Goal of the exercise -
Although the data holds pictures, return only the lines from the one containing "You are a computer-use" to the end, exactly, and without them.

Record set -

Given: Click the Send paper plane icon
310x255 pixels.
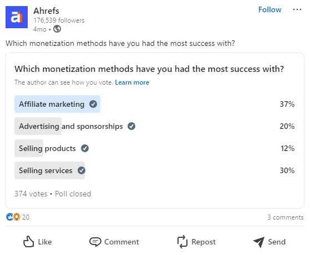Looking at the screenshot, I should 259,242.
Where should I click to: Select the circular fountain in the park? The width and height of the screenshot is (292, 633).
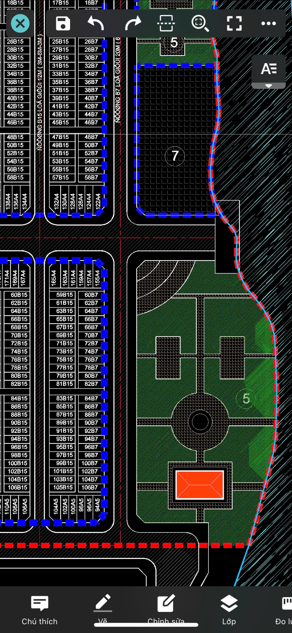click(x=200, y=422)
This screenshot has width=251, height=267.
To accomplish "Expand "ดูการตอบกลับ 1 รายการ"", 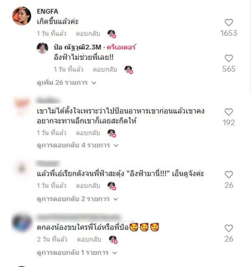I will click(x=77, y=253).
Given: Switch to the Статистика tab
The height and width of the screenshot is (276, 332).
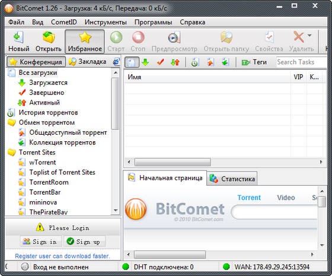Looking at the screenshot, I should (232, 179).
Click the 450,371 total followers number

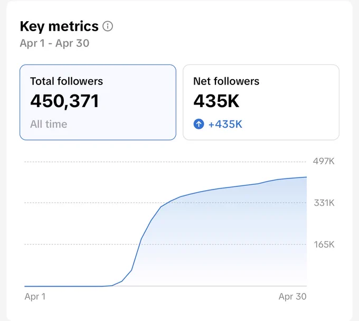[x=64, y=101]
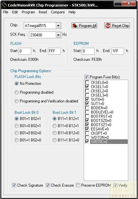The height and width of the screenshot is (199, 138).
Task: Select Programming and Verification disabled option
Action: tap(17, 101)
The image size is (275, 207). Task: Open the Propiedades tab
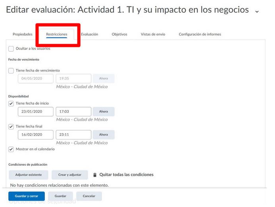pyautogui.click(x=23, y=35)
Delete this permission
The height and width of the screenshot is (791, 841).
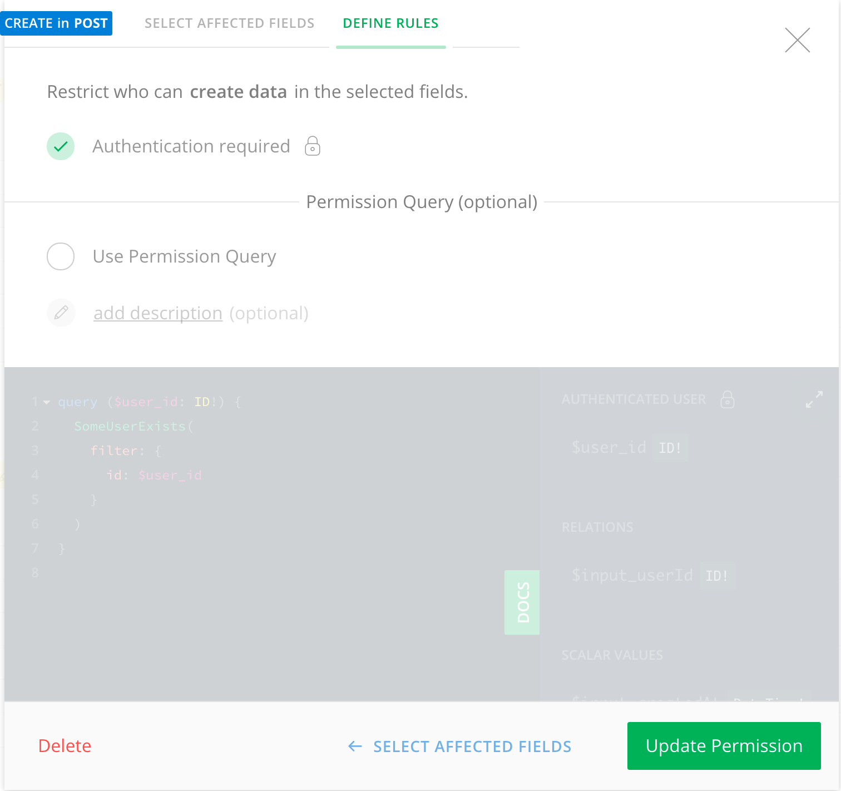coord(65,746)
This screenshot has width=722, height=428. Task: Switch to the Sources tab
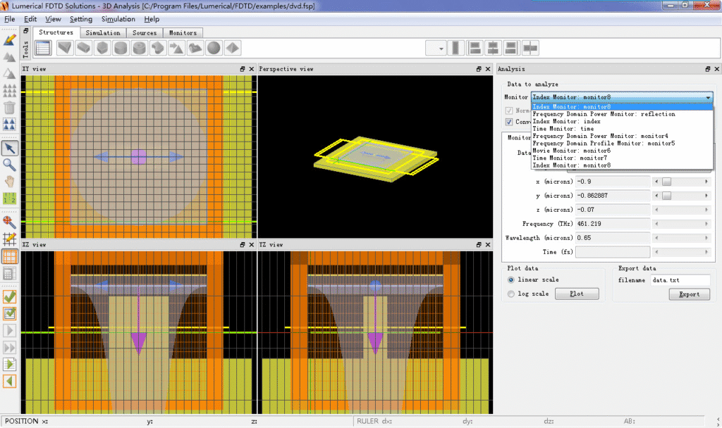(x=145, y=32)
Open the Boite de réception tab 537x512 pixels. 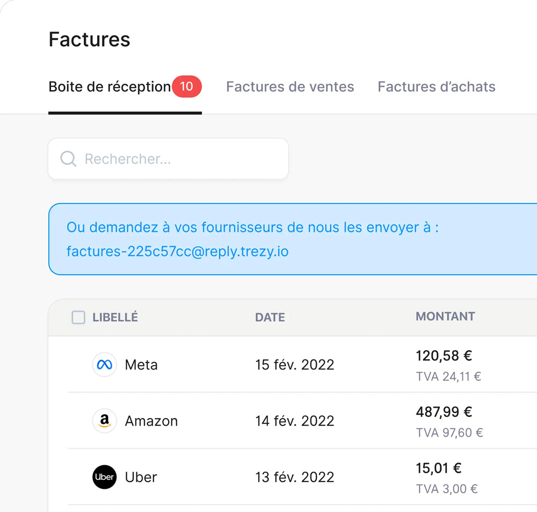coord(110,86)
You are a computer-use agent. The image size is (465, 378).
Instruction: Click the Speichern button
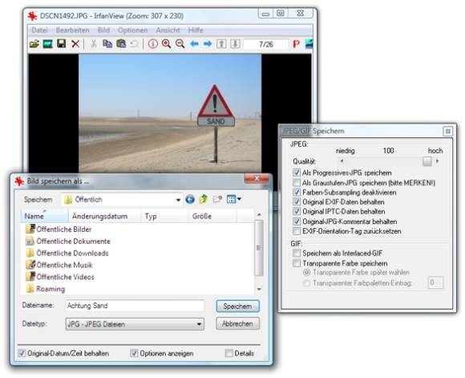[x=237, y=306]
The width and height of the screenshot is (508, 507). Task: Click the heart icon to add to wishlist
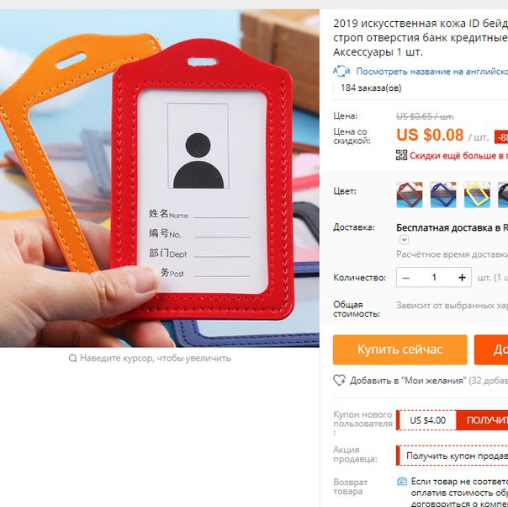(x=339, y=380)
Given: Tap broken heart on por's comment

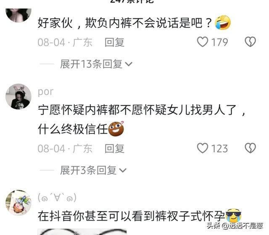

Answer to this task -
You are a computer-use agent. The image size is (465, 378).
Instruction: Click the Speichern button
[x=237, y=306]
The width and height of the screenshot is (508, 507). Task: Click the heart icon to add to wishlist
(x=339, y=380)
Given: Tap broken heart on por's comment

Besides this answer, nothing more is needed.